SECTION 7 – REGULATION FD
Item 7.01. Regulation FD Disclosure.
On May 8, 2012, the Company issued a press release announcing the appointment of Mr. Verdoni as Chief Technology Officer of the Company. A copy of the press release is attached hereto as Exhibit 99.1.
On July 18, 2012, the Company issued a press release announcing the appointment of Mr. Frejrud as Chief Creative Director of the Company. A copy of the press release is attached hereto as Exhibit 99.2.
SECTION 9 – FINANCIAL STATEMENT AND EXHIBITS
Item 9.01. Financial Statements and Exhibits.
(d) Exhibits
Exhibit No. | Exhibit Description | |
99.1 | Press Release dated May 8, 2012 | |
99.2 | Press Release dated July 18, 2012 |
The information contained in Exhibits 99.1 and 99.2 attached hereto shall not be deemed “filed” for purposes of Section 18 of the Securities Exchange Act of 1934, and shall not be deemed incorporated by reference in any filing with the Securities and Exchange Commission under the Securities Exchange Act of 1934 or the Securities Act of 1933, whether made before or after the date hereof and irrespective of any general incorporation by reference language in any filing.
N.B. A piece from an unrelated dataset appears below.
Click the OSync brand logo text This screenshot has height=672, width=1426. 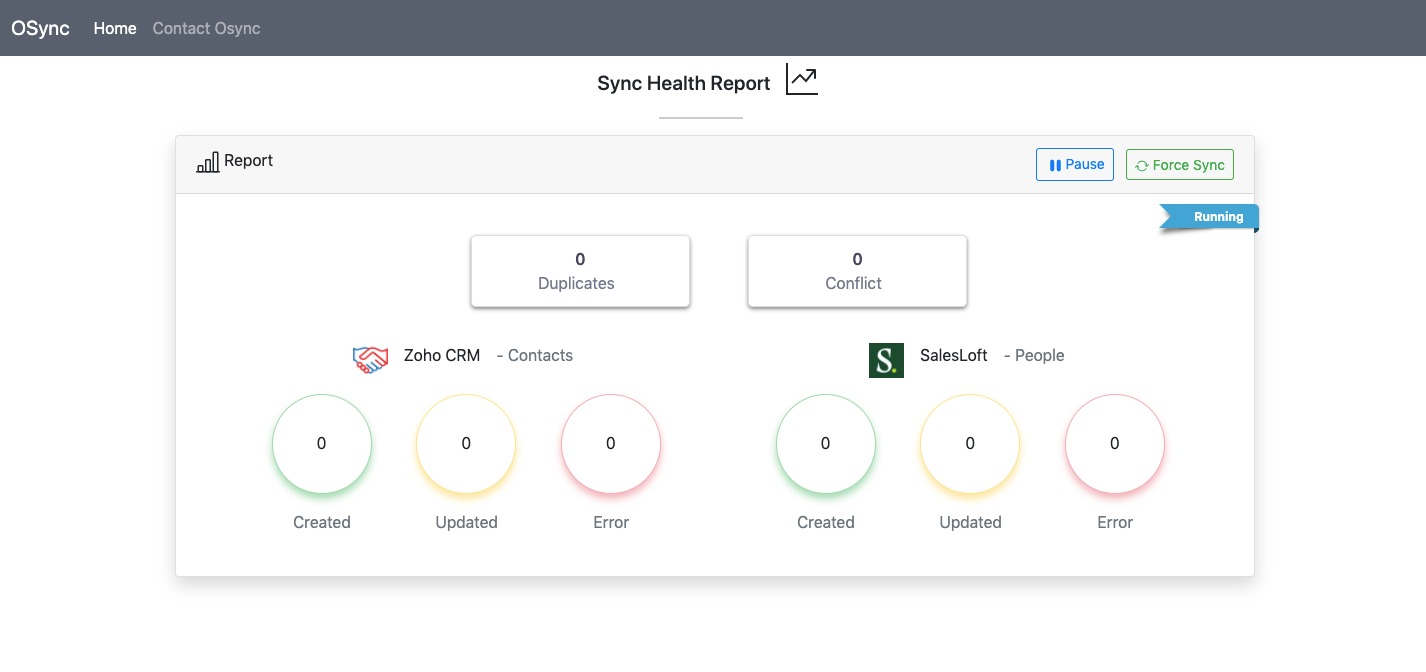40,28
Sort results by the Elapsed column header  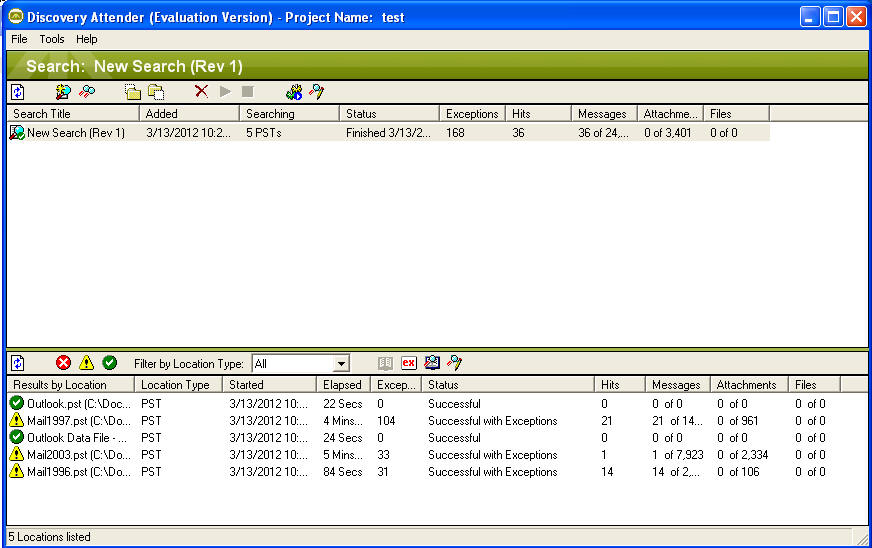342,385
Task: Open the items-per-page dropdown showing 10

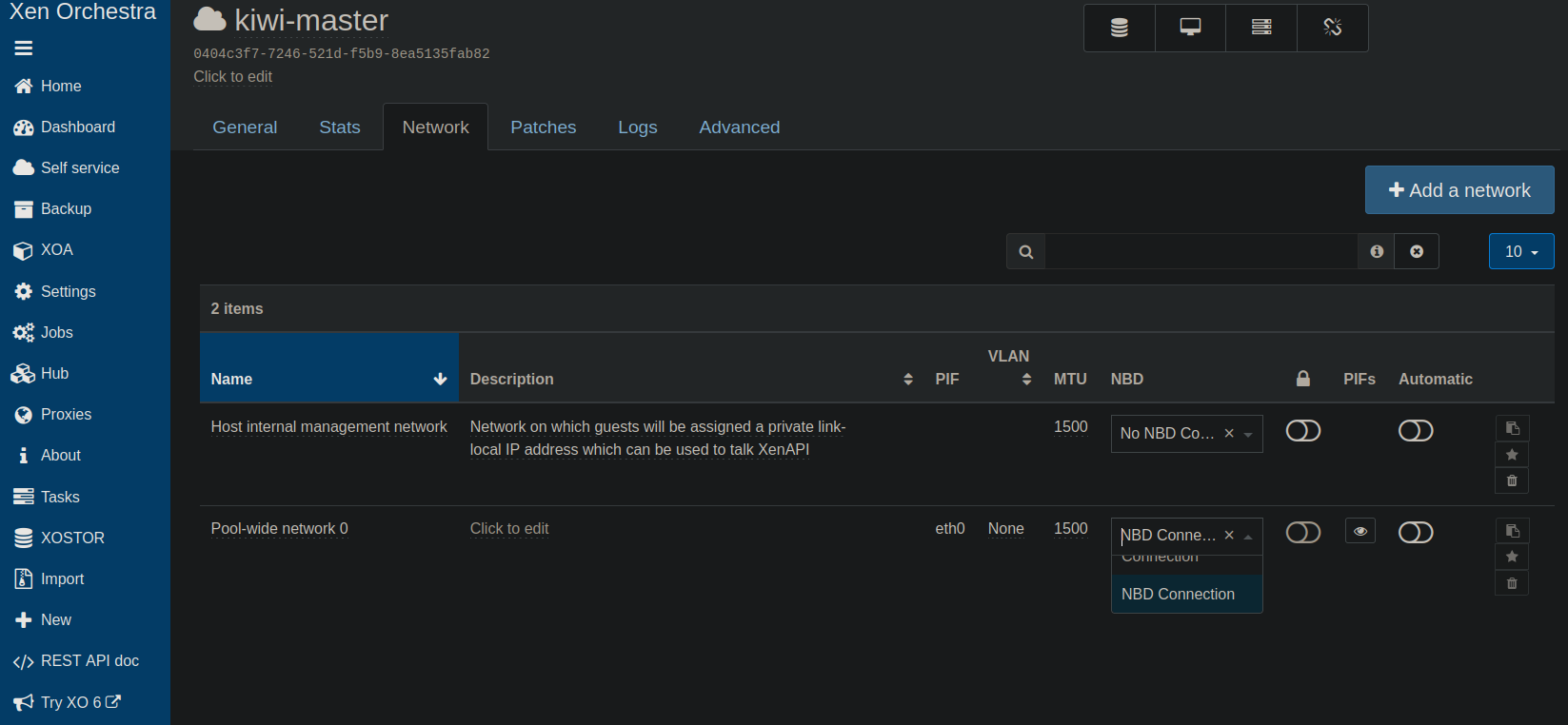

Portions of this report may constitute “forward-looking statements” defined by federal law. Although the Company believes any such statements are based on reasonable assumptions, there is no assurance that the actual outcomes will not be materially different. Any such statements are made in reliance on the “safe harbor” protections provided under the Private Securities Litigation Reform Act of 1995. Additional information about issues that could lead to material changes in the Company’s performance is contained in the Company’s filings with the Securities and Exchange Commission and may be accessed at www.sec.gov.
SIGNATURE
Pursuant to the requirements of the Securities Exchange Act of 1934, the Registrant has duly caused this report to be signed on its behalf by the undersigned hereunto duly authorized.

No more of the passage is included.